One of my New Year’s resolutions, besides resolving to actually commit to New Year’s resolutions, is to shift more of my media diet toward reading books. Imagine my surprise, then, when social media magnate Mark Zuckerberg himself began the New Year by announcing, “I'm looking forward to shifting more of my media diet toward reading books.”
My resolution stemmed from my growing dissatisfaction with myself for spending an inordinate amount of time scanning the internet for interesting reading, while leaving myself less and less time to settle down with interesting reading from a veritable skyscraper of unread books accumulating at home. It was adversely affecting my attention span, my patience, my capacity for self-reflection, my very sense of time and space, etc. – all the usual mental and psychological changes people experience who allow themselves to be caught in the gravitational pull of the black hole of the internet.
I don’t know whether Mark Zuckerberg came to a similar realization, but in any case, he explained that “I've found reading books very intellectually fulfilling. Books allow you to fully explore a topic and immerse yourself in a deeper way than most media today.”
This isn’t exactly a revelation for those of us who have always found books fulfilling (and not only intellectually, but creatively, emotionally, and spiritually as well), but it may come as one for countless young people who admire Zuckerberg and who have grown up on social media and the internet, young people whose experience with books has been limited to uninspiring school assignments – that is, if schools actually assign books to be read anymore, and if students actually bother to finish them.
And so Zuckerberg posted a challenge that he plans to embrace in 2015 and in which he urges Facebook followers to join him: the creation of a book club community on a dedicated Facebook page called A Year of Books. “We will read a new book every two weeks and discuss it here,” he stated. “Our books will emphasize learning about new cultures, beliefs, histories and technologies.”
His first selection was The End of Power: From Boardrooms to Battlefields and Churches to States, Why Being In Charge Isn’t What It Used to Be by Moises Naim. With a title reminiscent of Francis Fukuyama’s The End of History (coincidentally, Fukuyama himself provided a blurb for Naim’s book), The End of Power explores the decay and dispersion of centralized power in the arenas of business, religion, education, family, “and in all matters of war and peace.”
The thesis of this book notwithstanding, Mark Zuckerberg’s own power – his power to influence – is far from being in decline. His recommendations could potentially steer hundreds of thousands of Facebookers toward any books and ideas he chooses to support and disseminate.
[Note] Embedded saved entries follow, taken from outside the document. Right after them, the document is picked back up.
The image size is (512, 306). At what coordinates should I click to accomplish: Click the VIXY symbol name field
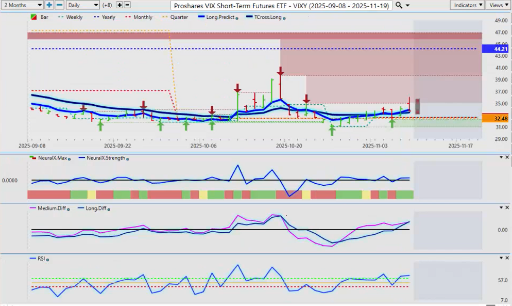pos(281,5)
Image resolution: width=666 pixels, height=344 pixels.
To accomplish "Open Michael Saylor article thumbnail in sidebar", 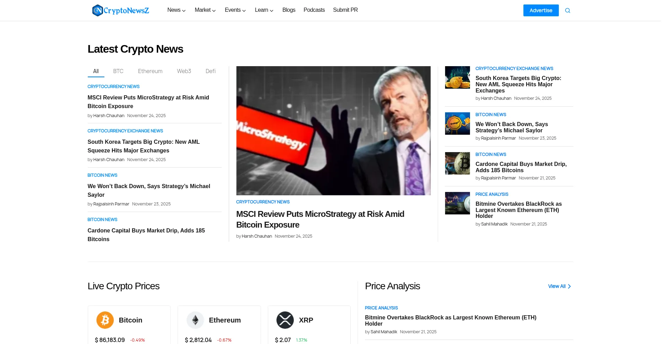I will click(457, 124).
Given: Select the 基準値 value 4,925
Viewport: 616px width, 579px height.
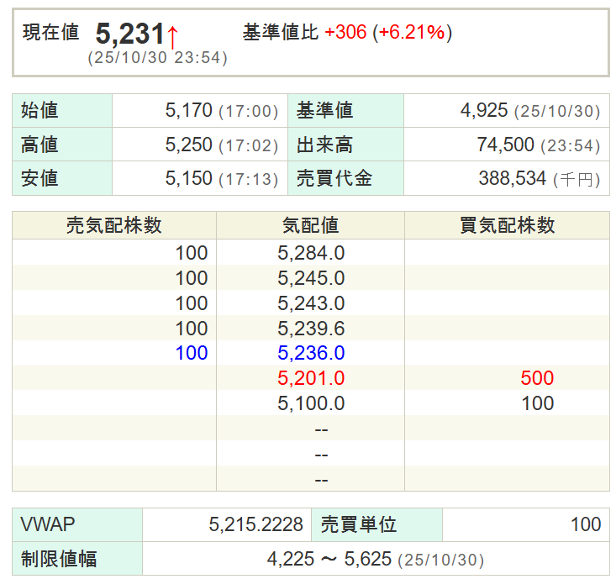Looking at the screenshot, I should [484, 111].
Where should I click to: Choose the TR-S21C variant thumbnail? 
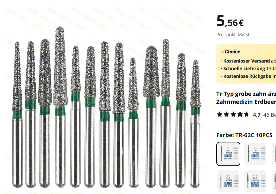(x=255, y=154)
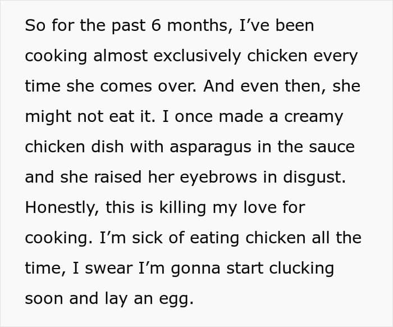Click the word "sauce"
Screen dimensions: 393x327
click(x=332, y=147)
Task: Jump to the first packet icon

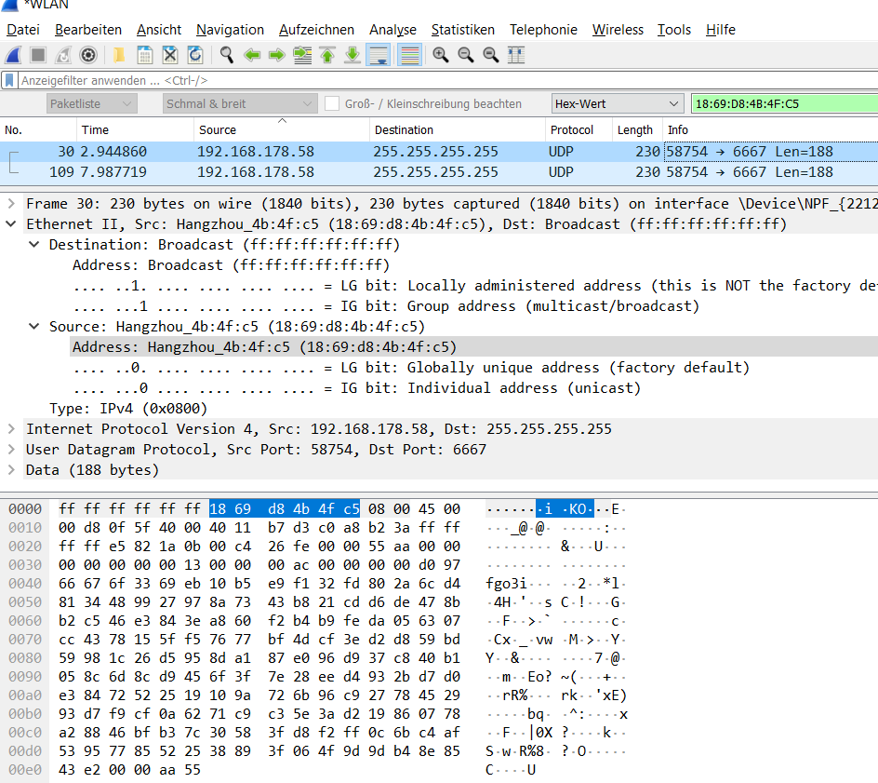Action: [x=327, y=56]
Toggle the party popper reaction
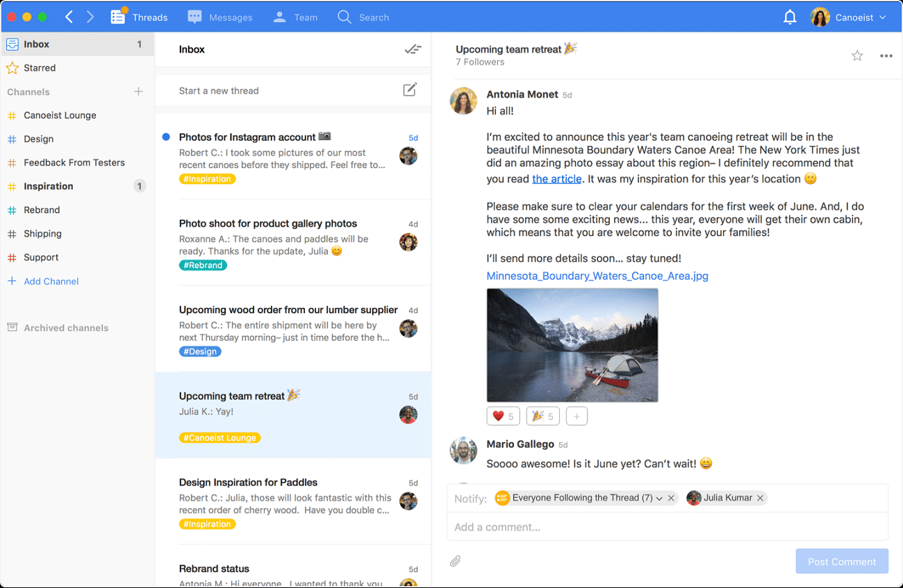 (x=542, y=415)
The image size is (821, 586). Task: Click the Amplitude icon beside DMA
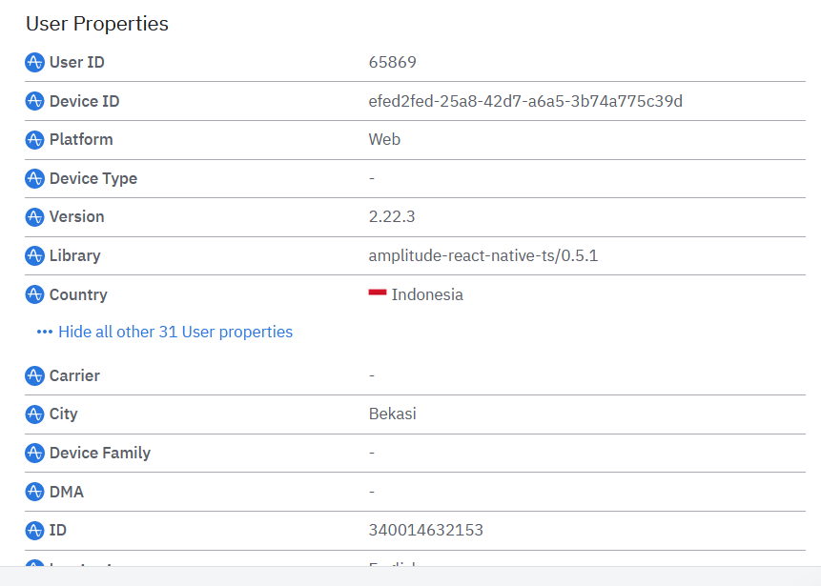(x=34, y=492)
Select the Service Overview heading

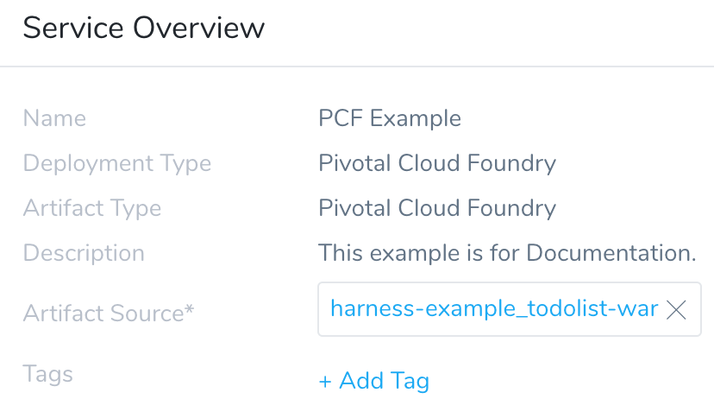click(x=143, y=28)
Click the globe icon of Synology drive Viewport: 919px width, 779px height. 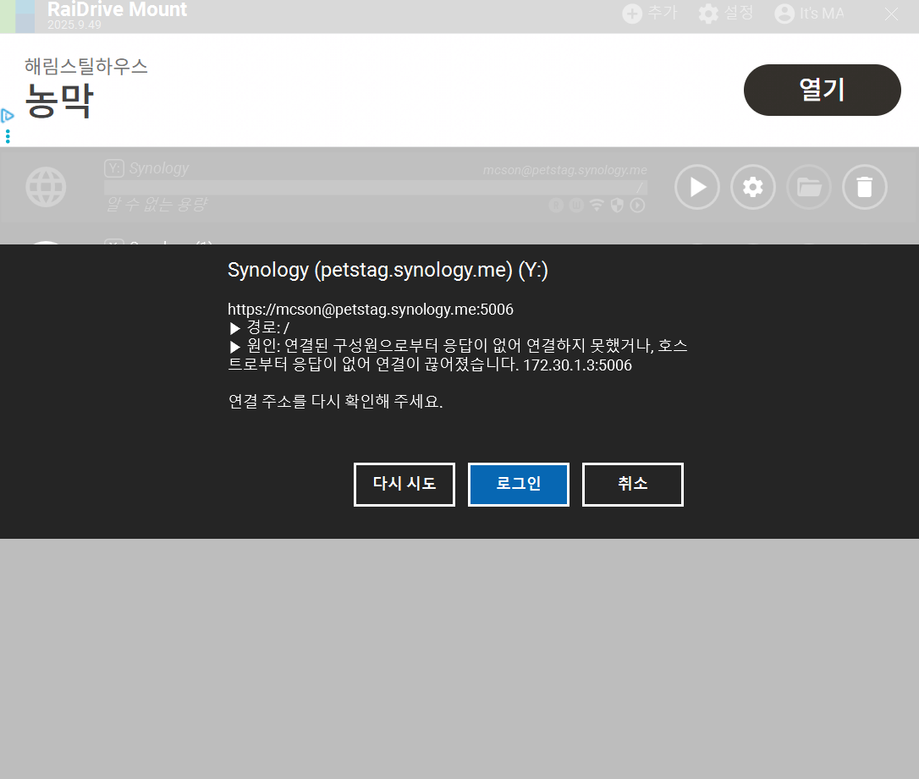[46, 187]
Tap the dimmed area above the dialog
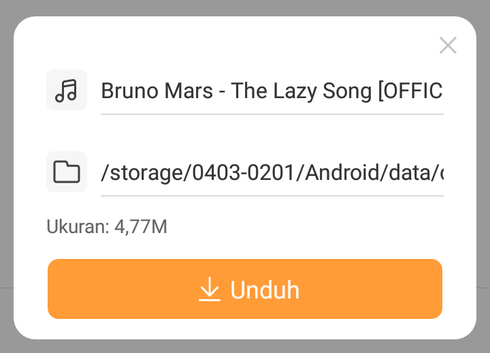This screenshot has height=353, width=490. pyautogui.click(x=245, y=7)
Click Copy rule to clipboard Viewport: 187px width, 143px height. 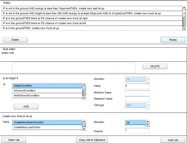(x=92, y=140)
This could make him the book guru that Oprah Winfrey used to be, when her television book club suggestions created instant bestsellers and national conversations about them.
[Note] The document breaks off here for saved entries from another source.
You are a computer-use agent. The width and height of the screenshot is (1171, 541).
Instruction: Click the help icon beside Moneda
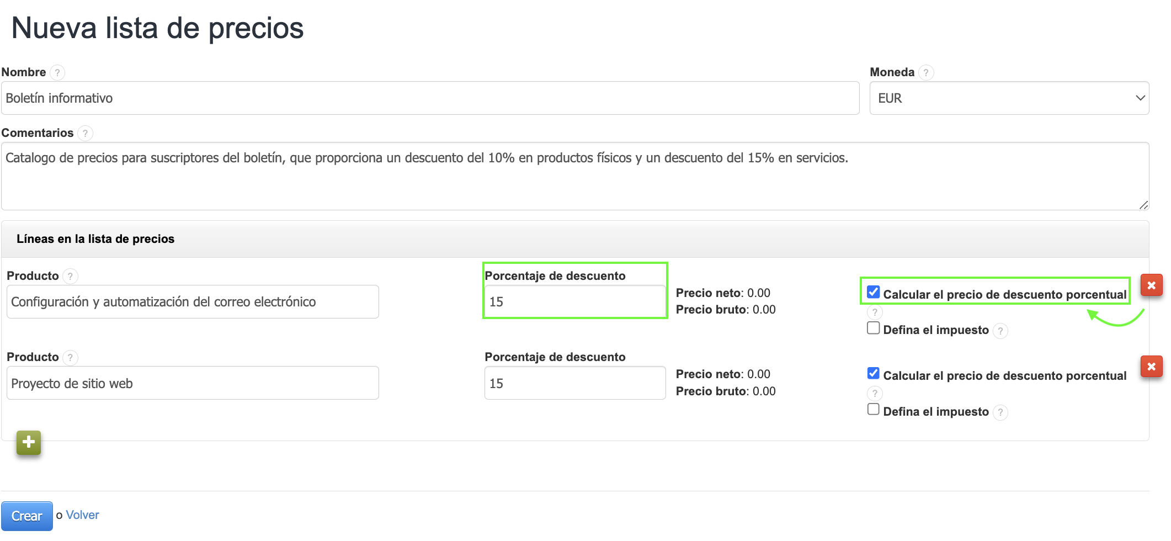point(926,72)
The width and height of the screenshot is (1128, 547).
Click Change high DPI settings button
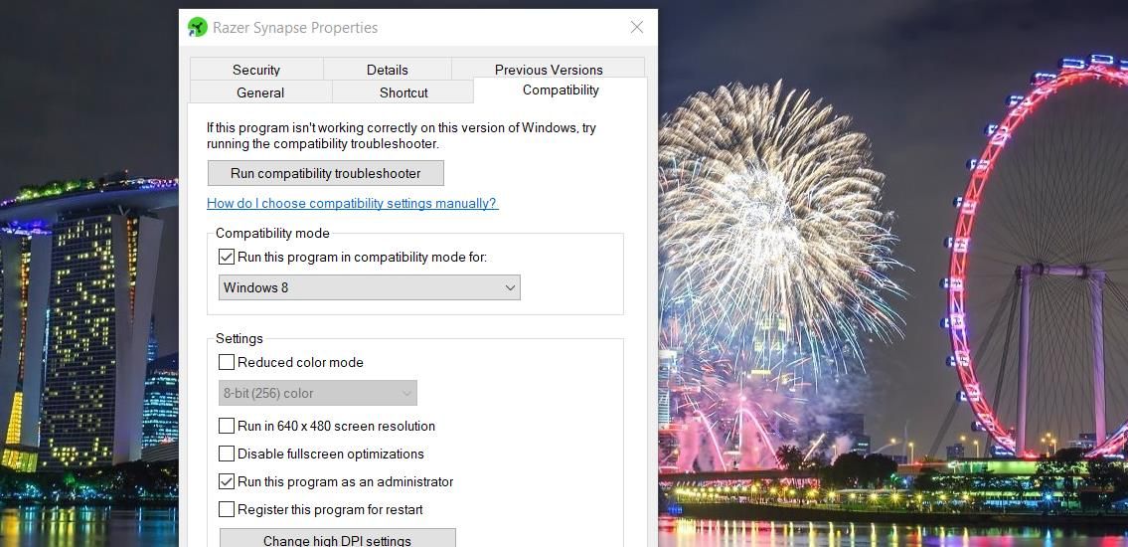(337, 540)
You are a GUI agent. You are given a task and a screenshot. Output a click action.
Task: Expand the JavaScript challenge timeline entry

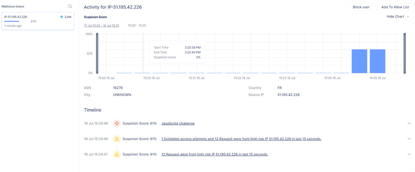[x=409, y=123]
Zuckerberg’s Year of Books page got off to a roaring start with a quarter of a million “likes,” and at least 50,000 people signed up to read The End of Power along with him. To give you some sense of comparison: by most estimates, it takes fewer than 10,000 copies of a book sold in the first week to guarantee a spot on the New York Times bestseller list. Fifty thousand sales would make The End of Power a blockbuster.
But in what may have been a portent of disinterest to come, The End of Power sold only 13,000 copies after its selection. That was still enough to propel the book overnight into Amazon’s top 10 books from its previous rank of 45,140th. But the book club itself kicked off not with a bang but with a whimper: a Facebook Q&A with Zuckerberg and the author Naim that lured fewer than 200 participants into the online chat, and not all of those had even read the book. The Washington Post deemed it “a pretty lame start.”
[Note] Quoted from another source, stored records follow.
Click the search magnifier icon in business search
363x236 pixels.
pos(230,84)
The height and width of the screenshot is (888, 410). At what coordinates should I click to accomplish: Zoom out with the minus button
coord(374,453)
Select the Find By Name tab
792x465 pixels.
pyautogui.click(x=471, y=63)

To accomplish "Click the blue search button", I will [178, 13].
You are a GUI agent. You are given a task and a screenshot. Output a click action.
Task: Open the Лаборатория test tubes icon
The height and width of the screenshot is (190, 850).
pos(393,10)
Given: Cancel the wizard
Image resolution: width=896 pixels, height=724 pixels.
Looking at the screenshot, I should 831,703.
What went wrong? The Post speculated that for technical reasons, ironically, Facebook isn’t the best venue for such a Q&A. It’s also difficult for the average Facebooker to keep up the biweekly pace, particularly with tomes that make for fairly heavy reading (Zuckerberg’s second selection, just announced, is Steven Pinker’s The Better Angels of Our Nature: Why Violence Has Declined, which weighs in at over 800 pages).
It’s too early for a postmortem on A Year of Books, but Zuckerberg may have to find creative ways to keep the ambitious book club’s vital signs from flatlining. If he can pull that off – and I’m rooting for him, actually – while maintaining the intellectual quality of the selections, his project may have a significant influence on the reading habits of social media fans, many of whom might not otherwise come out of Facebook’s black hole long enough to sit down with an actual book.
(This article originally appeared here on Acculturated, 1/23/15)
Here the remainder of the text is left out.